TASK DESCRIPTION:
Convert the lines below, from the line containing "At what coordinates" through the end of the rows, into a Markdown table with the columns No. and Text, numbering each line and omitting blank lines. Leave the pictures out of the answer.

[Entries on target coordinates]
"""

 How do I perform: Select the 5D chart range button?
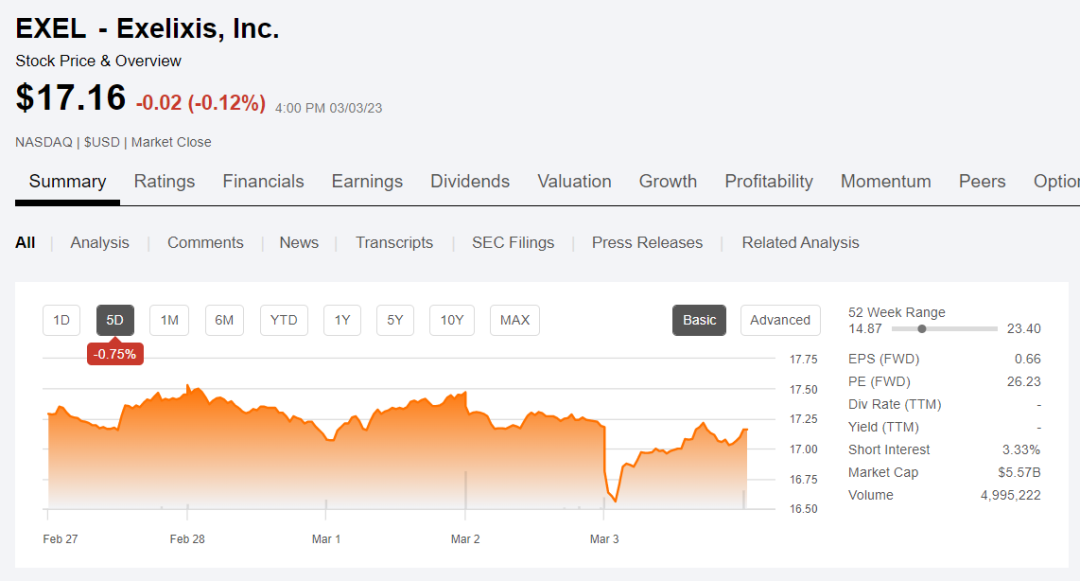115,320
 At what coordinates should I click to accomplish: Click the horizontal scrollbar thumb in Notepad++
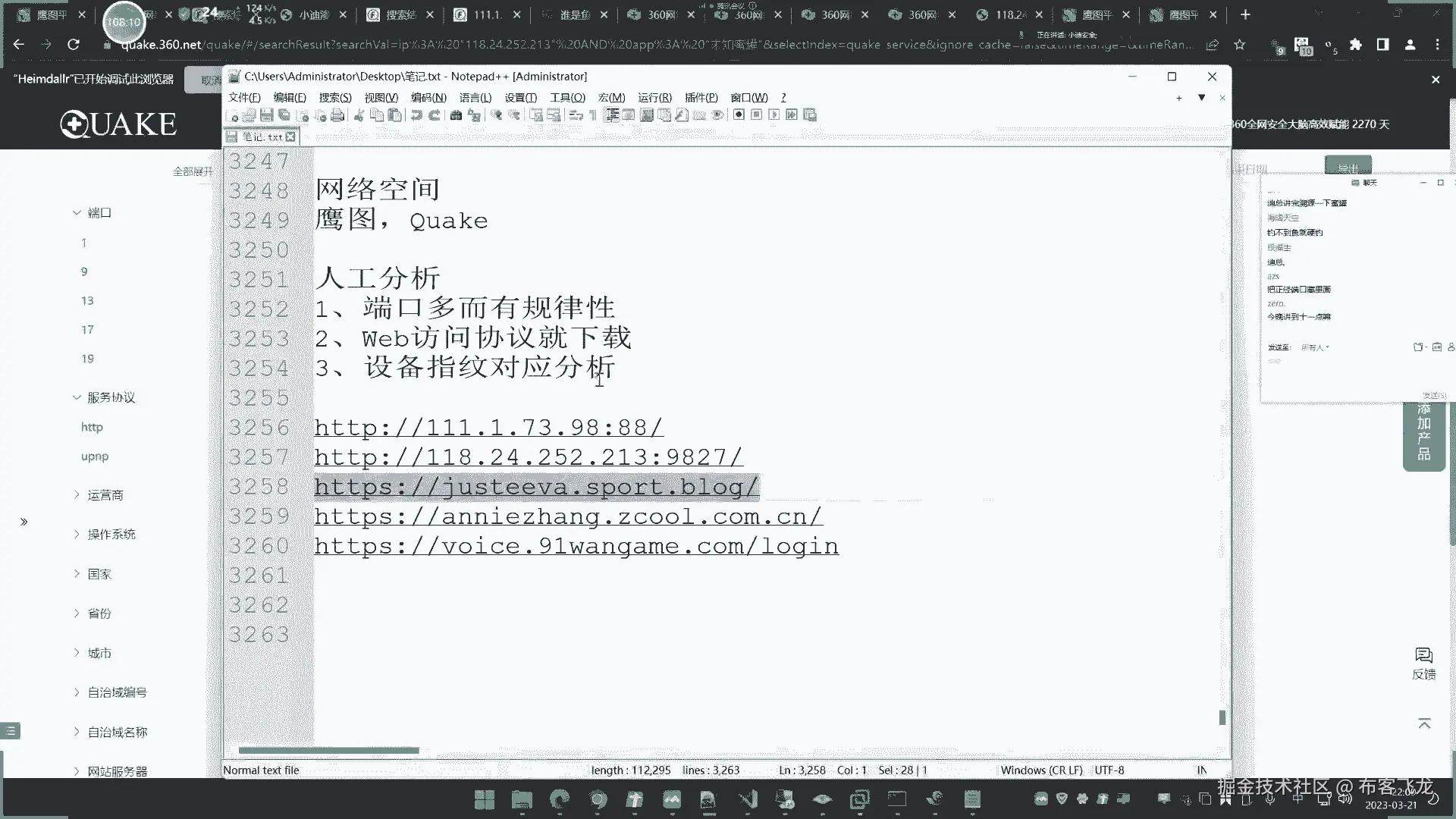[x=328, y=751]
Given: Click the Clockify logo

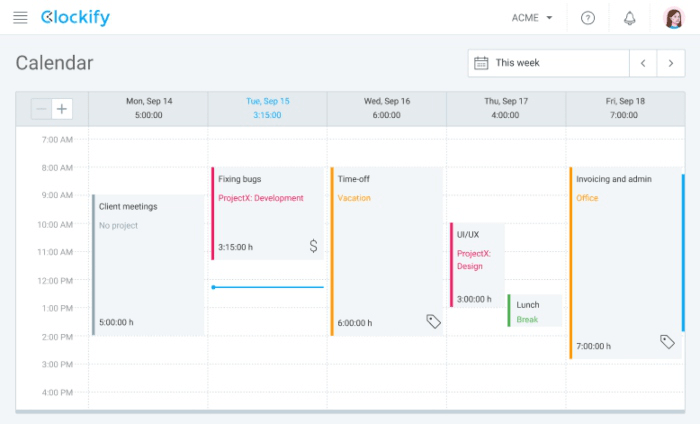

"""

RESPONSE TO THE EXERCISE:
| No. | Text |
|---|---|
| 1 |  At what coordinates should I click to accomplish: Click the horizontal scrollbar thumb in Notepad++ |
| 2 | [x=328, y=751] |
| 3 | Given: Click the Clockify logo |